First of all, it seems to me that their troubles began when they were doing a basic manly duty. They were taking care of the
trash. Back in June, the Mir had a little accident when it collided with the Progress M-35, an unmanned vehicle described as a "cargo ship." It turns out the cargo this ship was carrying was trash. After its stop at the Mir, the Progress M-35 was scheduled to plunge into the Earth's atmosphere, burning up. In other words, this baby was headed for the dump. And as every guy with a basement knows, whenever you encounter a dump-bound vehicle, you contribute trash to it.
That, I think, is what the Mir guys planned to do. But they ran into a little problem. Rather than coming to a nice polite stop at the edge of the space station, the speeding cargo ship ended up crashing into the space station, damaging part of its hull and some solar panels. Again, this incident reflects a basic fact of guy life. Trash vehicles don't come to nice polite stops. They speed, even, as in the case of the Progress M-35, when nobody is driving them.

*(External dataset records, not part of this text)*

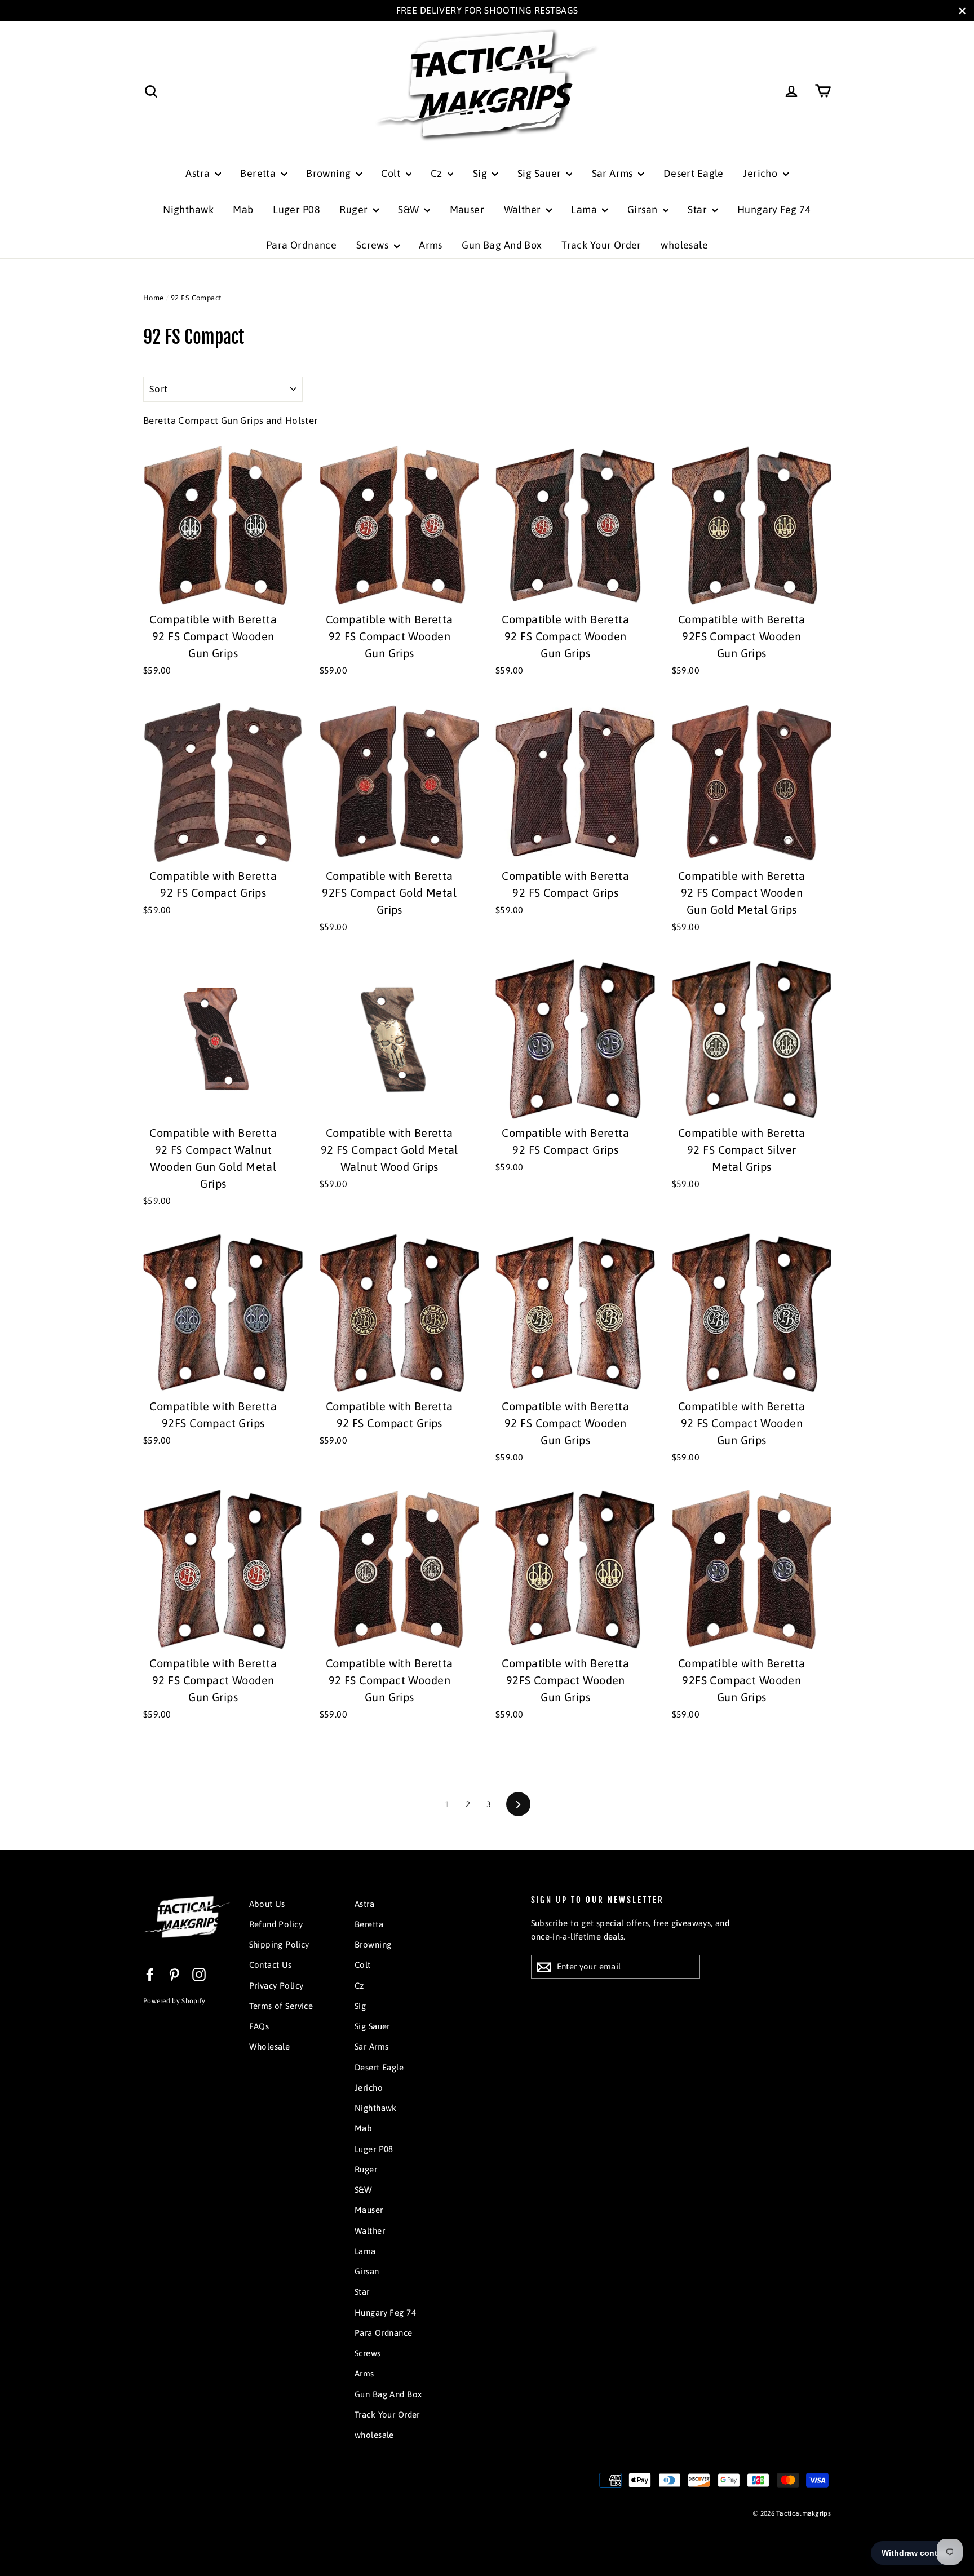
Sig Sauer (540, 173)
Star (698, 209)
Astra (198, 173)
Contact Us (270, 1964)
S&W (410, 209)
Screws (373, 245)
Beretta (259, 173)
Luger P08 (296, 209)
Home (153, 298)
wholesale (684, 245)
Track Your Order (601, 245)
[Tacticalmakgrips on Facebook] (150, 1973)
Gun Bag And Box (502, 245)
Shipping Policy (279, 1944)
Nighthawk (188, 209)
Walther (523, 209)
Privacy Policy (276, 1985)
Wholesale (269, 2046)
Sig (481, 173)
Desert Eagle (693, 173)
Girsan (643, 209)
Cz (438, 173)
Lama (585, 209)
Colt (391, 173)
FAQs (259, 2026)
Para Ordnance (301, 245)
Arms (430, 245)
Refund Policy (276, 1924)
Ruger (354, 209)
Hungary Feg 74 (774, 209)
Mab (243, 209)
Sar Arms (614, 173)
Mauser (467, 209)
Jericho (761, 173)
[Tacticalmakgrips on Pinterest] (174, 1973)
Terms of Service (281, 2006)
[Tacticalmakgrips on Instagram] (199, 1973)
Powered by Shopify (174, 2001)
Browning (329, 173)
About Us (267, 1904)
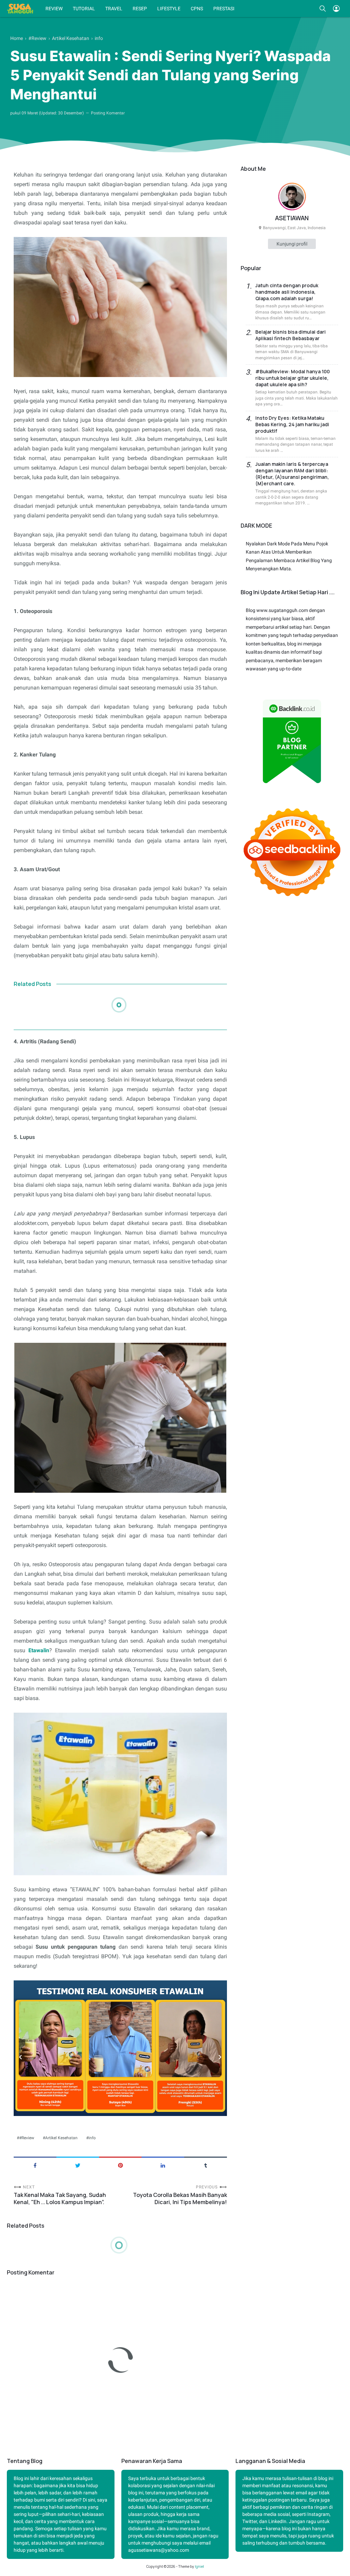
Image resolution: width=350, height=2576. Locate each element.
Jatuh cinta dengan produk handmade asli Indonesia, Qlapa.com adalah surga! (286, 292)
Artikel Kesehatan (61, 2137)
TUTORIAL (84, 8)
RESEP (140, 8)
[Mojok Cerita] (20, 8)
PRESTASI (223, 8)
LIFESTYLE (168, 8)
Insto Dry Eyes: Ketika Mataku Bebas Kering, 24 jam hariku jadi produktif (292, 424)
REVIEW (54, 8)
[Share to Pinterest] (120, 2165)
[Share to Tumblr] (205, 2165)
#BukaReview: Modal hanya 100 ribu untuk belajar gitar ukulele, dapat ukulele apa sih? (292, 378)
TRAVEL (113, 8)
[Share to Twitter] (77, 2165)
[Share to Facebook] (35, 2165)
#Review (26, 2137)
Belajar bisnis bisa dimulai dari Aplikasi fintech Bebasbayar (290, 335)
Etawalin (38, 1650)
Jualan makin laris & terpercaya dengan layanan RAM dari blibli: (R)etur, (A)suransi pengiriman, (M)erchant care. (292, 474)
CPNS (197, 8)
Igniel (199, 2566)
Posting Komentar (108, 113)
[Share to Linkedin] (163, 2165)
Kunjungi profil (292, 244)
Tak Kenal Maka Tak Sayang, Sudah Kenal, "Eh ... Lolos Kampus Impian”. (60, 2198)
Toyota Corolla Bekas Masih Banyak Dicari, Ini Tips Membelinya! (180, 2198)
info (92, 2137)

After their dwelling got clobbered by a trash-ship, the Mir guys had to work in dim light because the space station's power systems weren't working at full throttle.
This caused one of the Mir guys to ask mission control to send him extra flashlight bulbs and batteries. This plea for fresh flashlight batteries had to strike a chord in the heart of every guy who has ever stumbled through a darkened house looking for a working flashlight.
Then there is all the second-guessing. It reached its peak this week after one of the Mir guys accidentally unplugged a cable and temporarily sent the space station tumbling. This new trouble occurred as the guy was making preparations to fix the old damage inflicted by the flying trash ship. News accounts described subsequent "testy exchanges" between supervisors on Earth and the Mir guys. The failed repairs reportedly had some earthbound associates "muttering" at the Mir guys.
This incident also struck a chord with me. First of all, everybody knows that when you start to fix one thing -- a damaged module on your space space or the control on your family toaster -- another thing usually goes wrong, which often results in a temporary loss of power.
Secondly, getting muttered at is a major part of a repair guy's life. If I had a dollar for every time my "domestic associate" asked, "Are you sure you know what you are doing," I would be swimming in beer money.
Yesterday, the news was that the Mir guys aren't going to be attempting repairs for a while. One of the Russian guys, Vasily Tsibliyev, has heart trouble. Deputy mission director Sergei Krikalyov told reporters it was "very likely" the risky and complex job of rewiring the damaged part of the space station would have to wait until after the relief crew reached Mir Aug. 7. Tsibliyev and flight engineer Alexander Lazutkin had planned to return to Earth Aug. 26. British-born NASA physicist Michael Foale was to go home aboard a U.S. shuttle in September.
I agree with the waiting tactic. Sometimes, after a repair goes awry -- your toaster spouts flames or your space station takes a tumble -- it is a good idea to let a little time pass before you pick up your tools again. But Mir guys, if you are listening, all of us basement guys are rooting for your success on your next repair attempt.